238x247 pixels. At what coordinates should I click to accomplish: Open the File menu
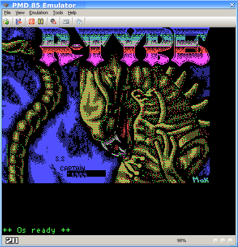[7, 13]
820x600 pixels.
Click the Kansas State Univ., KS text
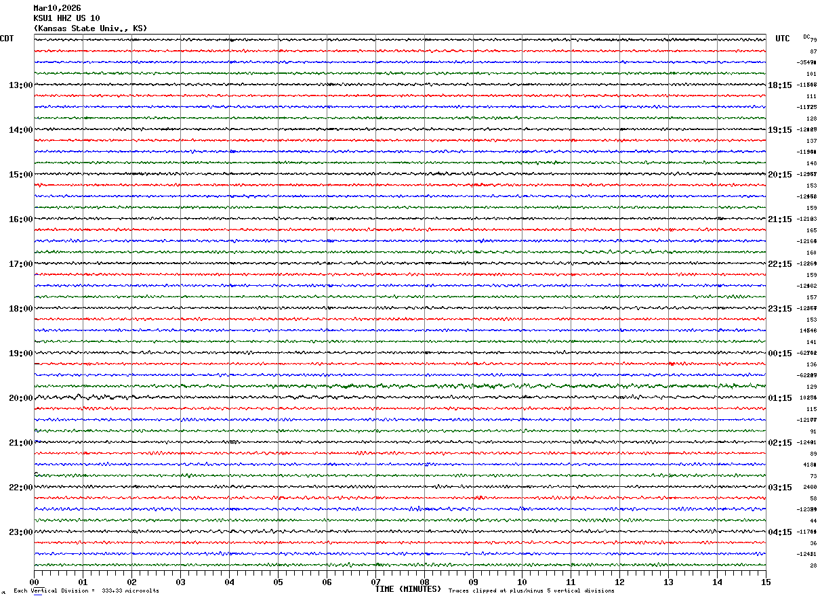[90, 28]
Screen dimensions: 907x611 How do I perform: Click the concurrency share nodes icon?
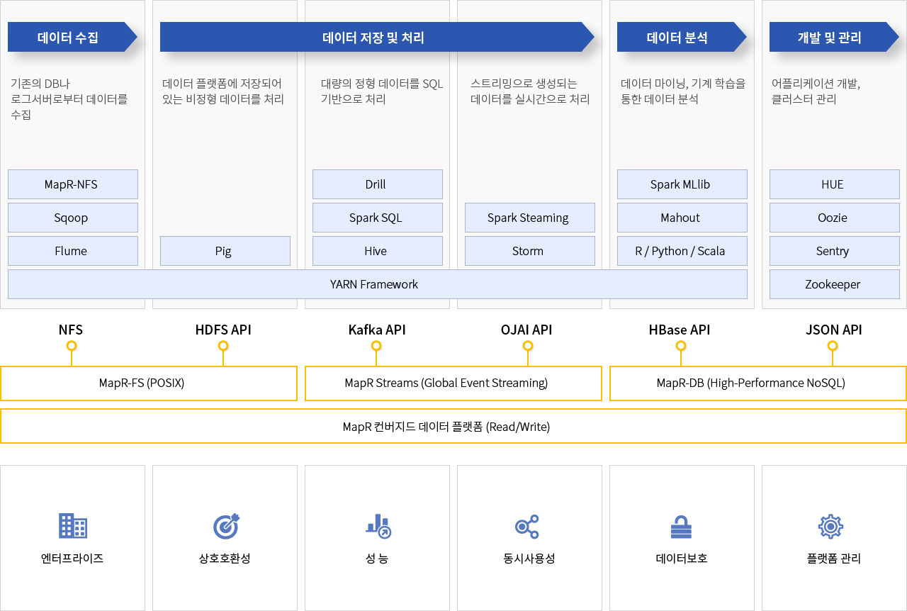(x=527, y=526)
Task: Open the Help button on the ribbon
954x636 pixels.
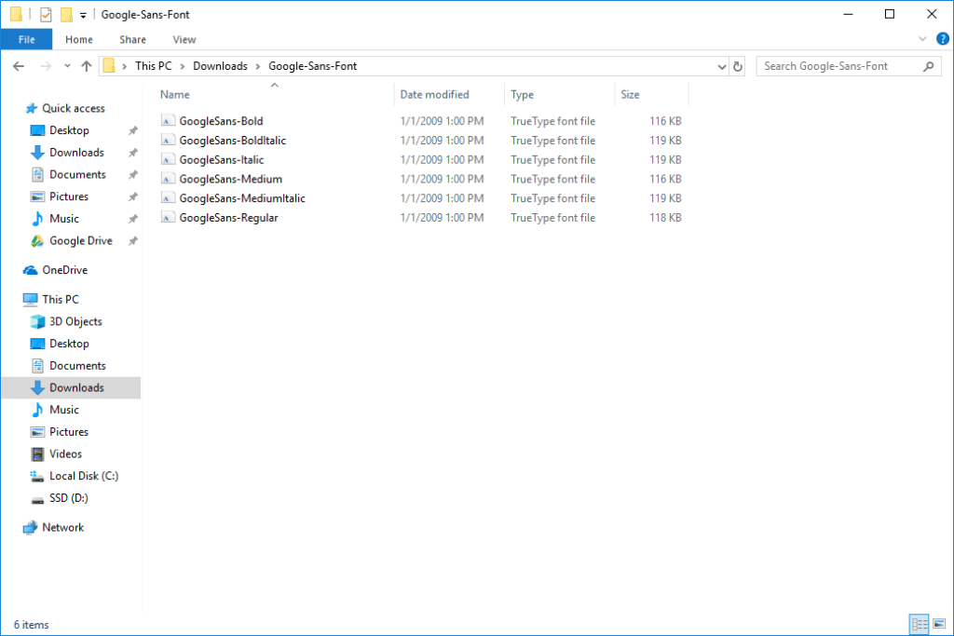Action: [x=941, y=38]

__________________________________________________

Retype only the lines from the line with "820x600 pixels." through the last line of the data. Keep both ends and skip the pictures.

• _Response below_:
820x600 pixels.
Click the Kansas State Univ., KS text
[90, 28]
Screen dimensions: 907x611 How do I perform: Click the concurrency share nodes icon?
(x=527, y=526)
Task: Open the Help button on the ribbon
954x636 pixels.
Action: [x=941, y=38]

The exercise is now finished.